PSS - It's not just the social workers, the entire Judiciary gets 'incentive' bonuses for keeping children in the system. Heck, most of their retirement pensions are calculated on 'how many children they've helped'.
PSSS - no_ethics_at_CAS - thank you. We are aware of the same problems in CAN, the EU, and worldwide. Unfortunately, we had to focus on the US in order to open the discussion. If like the AU, CAN and the EU would organized, this would come to the forefront much sooner.
RobinA
(9,894 posts)as a caseworker for 5 years that I was supposed to be getting incentives for keeping kids in the system. Day-um! I could have made some actual money!
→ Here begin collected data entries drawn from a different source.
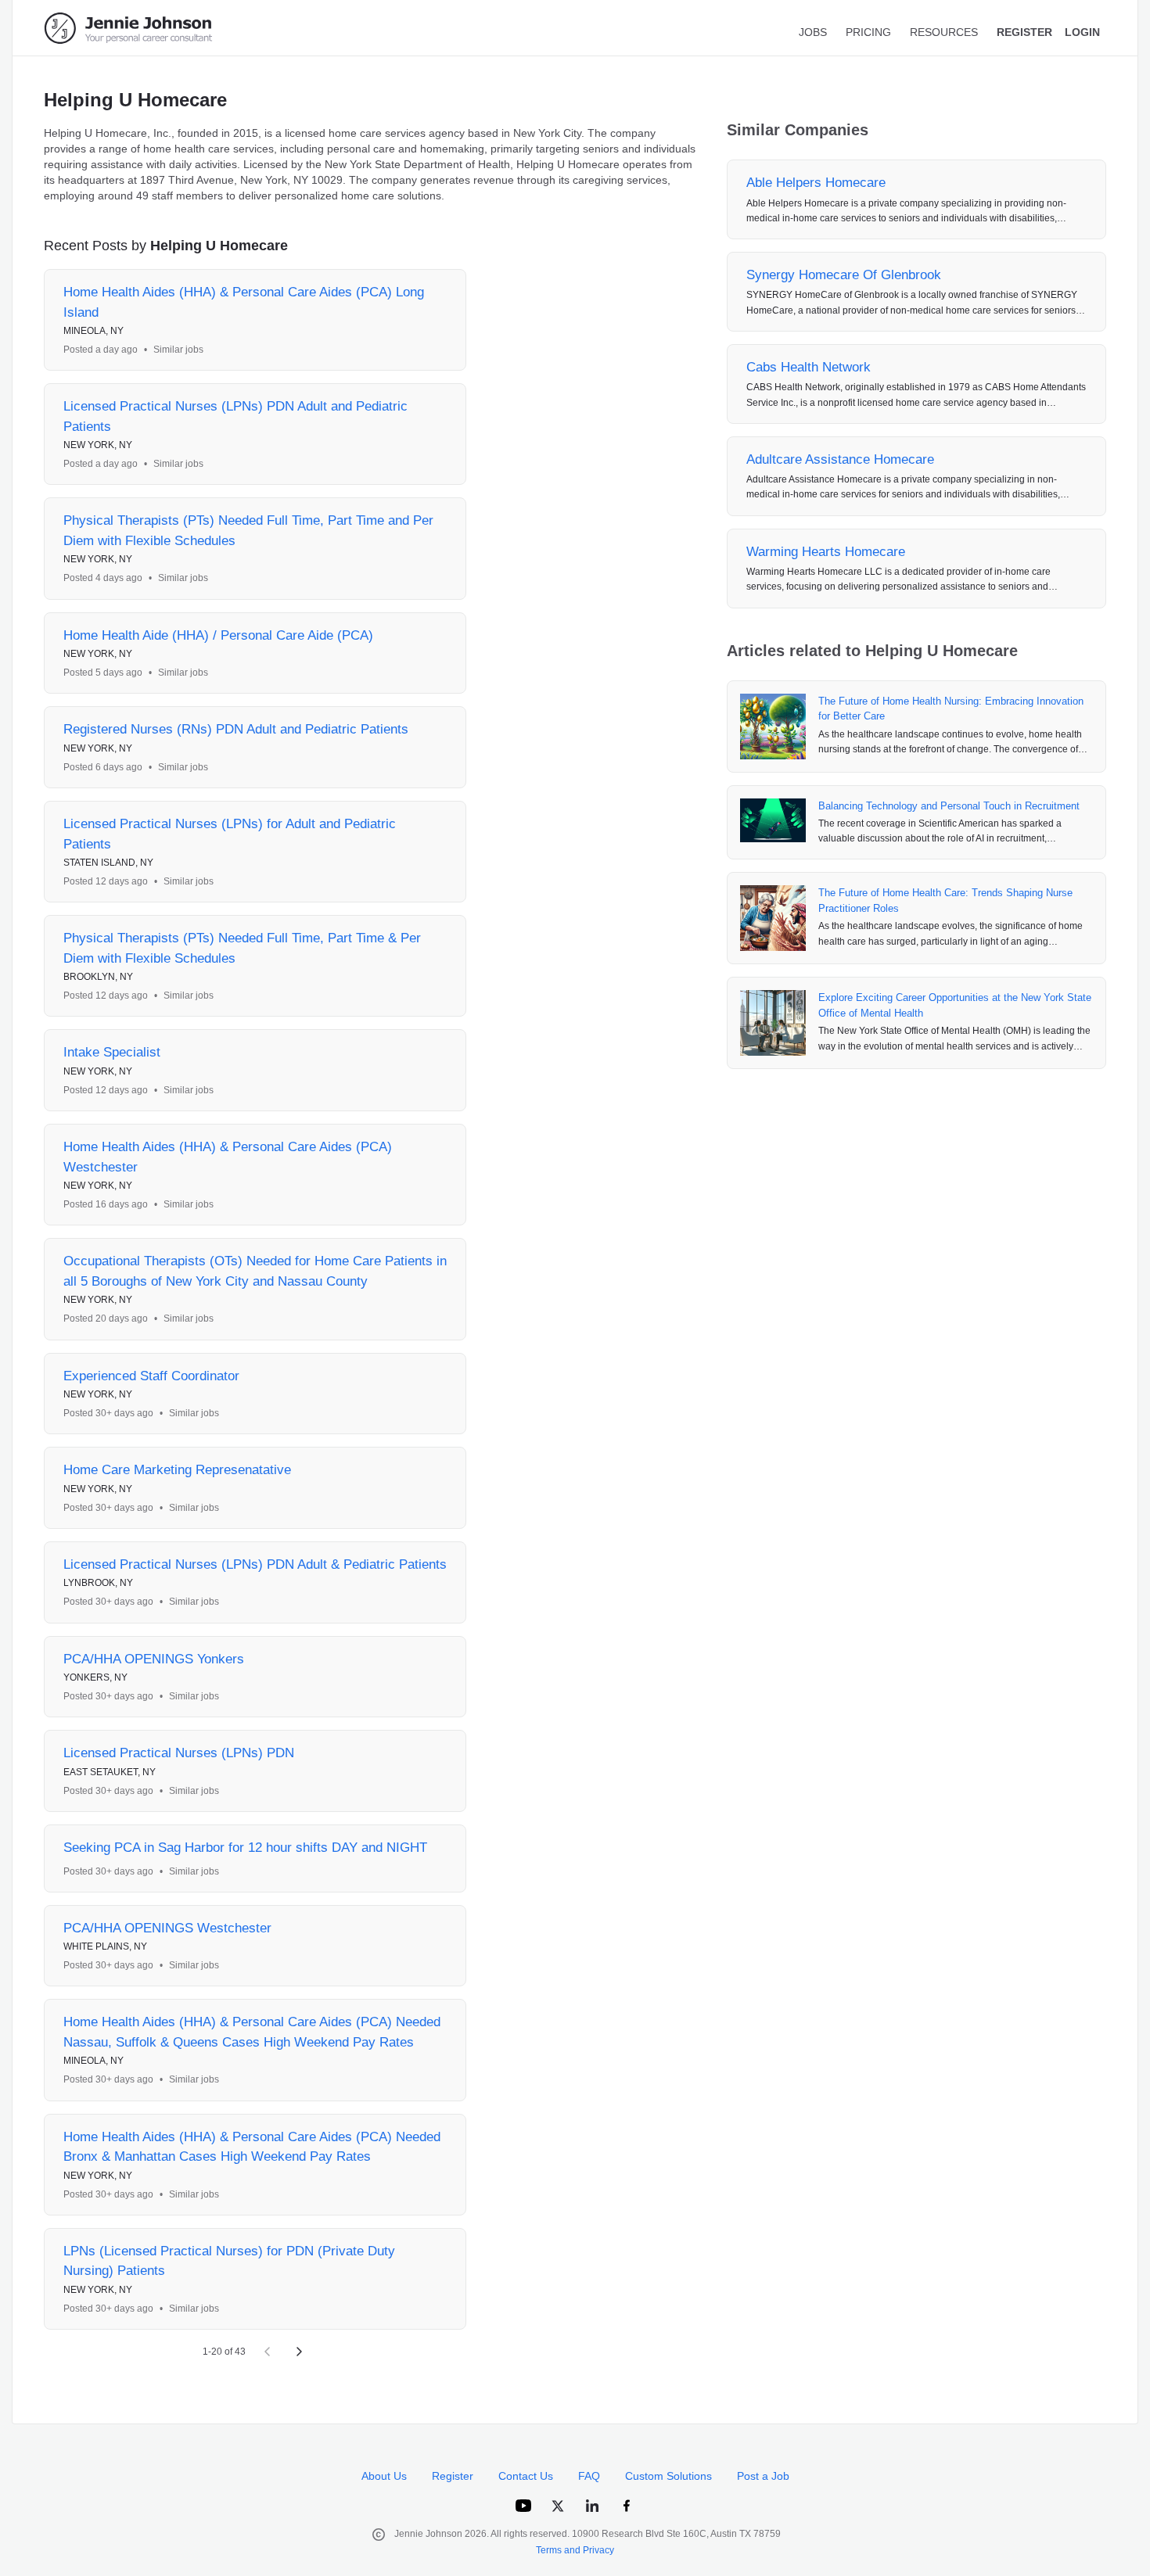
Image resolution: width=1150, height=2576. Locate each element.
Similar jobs (178, 349)
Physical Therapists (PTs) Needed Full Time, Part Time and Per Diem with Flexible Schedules (248, 530)
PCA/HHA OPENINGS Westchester (167, 1928)
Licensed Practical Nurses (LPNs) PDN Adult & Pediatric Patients (255, 1564)
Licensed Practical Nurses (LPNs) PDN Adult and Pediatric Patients (235, 416)
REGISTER (1024, 32)
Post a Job (763, 2476)
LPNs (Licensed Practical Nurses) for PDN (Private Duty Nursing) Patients (229, 2261)
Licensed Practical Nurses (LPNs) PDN (178, 1752)
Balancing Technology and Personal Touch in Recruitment (949, 806)
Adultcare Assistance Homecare (840, 459)
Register (452, 2476)
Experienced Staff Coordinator (151, 1376)
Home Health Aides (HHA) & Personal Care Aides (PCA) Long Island (243, 302)
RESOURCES (944, 32)
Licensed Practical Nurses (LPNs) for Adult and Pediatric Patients (229, 834)
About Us (384, 2476)
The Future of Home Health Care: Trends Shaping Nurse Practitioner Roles (945, 900)
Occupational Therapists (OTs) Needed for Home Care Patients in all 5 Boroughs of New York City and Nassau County (255, 1271)
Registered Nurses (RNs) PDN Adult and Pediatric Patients (235, 729)
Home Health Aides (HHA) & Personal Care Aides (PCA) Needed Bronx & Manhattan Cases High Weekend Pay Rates (251, 2147)
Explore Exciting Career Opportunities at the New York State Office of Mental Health (954, 1005)
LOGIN (1082, 32)
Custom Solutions (668, 2476)
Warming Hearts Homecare (825, 551)
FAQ (589, 2476)
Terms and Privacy (575, 2550)
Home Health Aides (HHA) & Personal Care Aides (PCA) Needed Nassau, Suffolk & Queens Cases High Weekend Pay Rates (251, 2032)
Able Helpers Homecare (816, 182)
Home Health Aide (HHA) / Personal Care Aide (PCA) (218, 635)
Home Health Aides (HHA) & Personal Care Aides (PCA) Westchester (227, 1157)
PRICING (868, 32)
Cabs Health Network (808, 367)
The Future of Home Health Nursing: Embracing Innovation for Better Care (951, 709)
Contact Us (525, 2476)
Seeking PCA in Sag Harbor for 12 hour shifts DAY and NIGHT (245, 1847)
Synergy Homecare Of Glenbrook (843, 274)
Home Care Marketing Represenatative (177, 1469)
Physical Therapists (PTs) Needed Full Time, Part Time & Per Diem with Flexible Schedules (242, 948)
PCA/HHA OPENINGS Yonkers (153, 1659)
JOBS (813, 32)
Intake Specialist (111, 1052)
On one, and only one, point we agree. There are due process issues. However, in my state at least, children cannot be taken without a court order.
CPSdocumentary
(3 posts)Robin,
In ALL states they are not supposed to be taking children without a court order. However, there are news station videos (ABC, NBC, CBS, FOX) in every state in the US all showing that what is on the books isn't what is actually happening. In MI, they used a SWAT teams and the police to take children with rubberstamped court orders. IN CA too. SWAT TEAM = more money for the police involved. And more need to increase budget allocations for next year.
Incentives work in myriad ways, and that's why they are sometimes called 'perverse incentives'. The unintended consequences of these 'incentives' is that more children are being taken not for actual abuse, but RISK of future abuse. And more children are left in care of families that should have their children removed instead of returned as soon as possible for the Title IV-E money.
And while you may be down low enough on the totem pole, and your state may prohibit double-dipping moonlighting or referral fees, many states DO in fact allow them and many supervisors DO get bonuses for 'beating last years numbers'. We have been collecting government data on the issue. And if the GOV is keeping track of the money; it's there.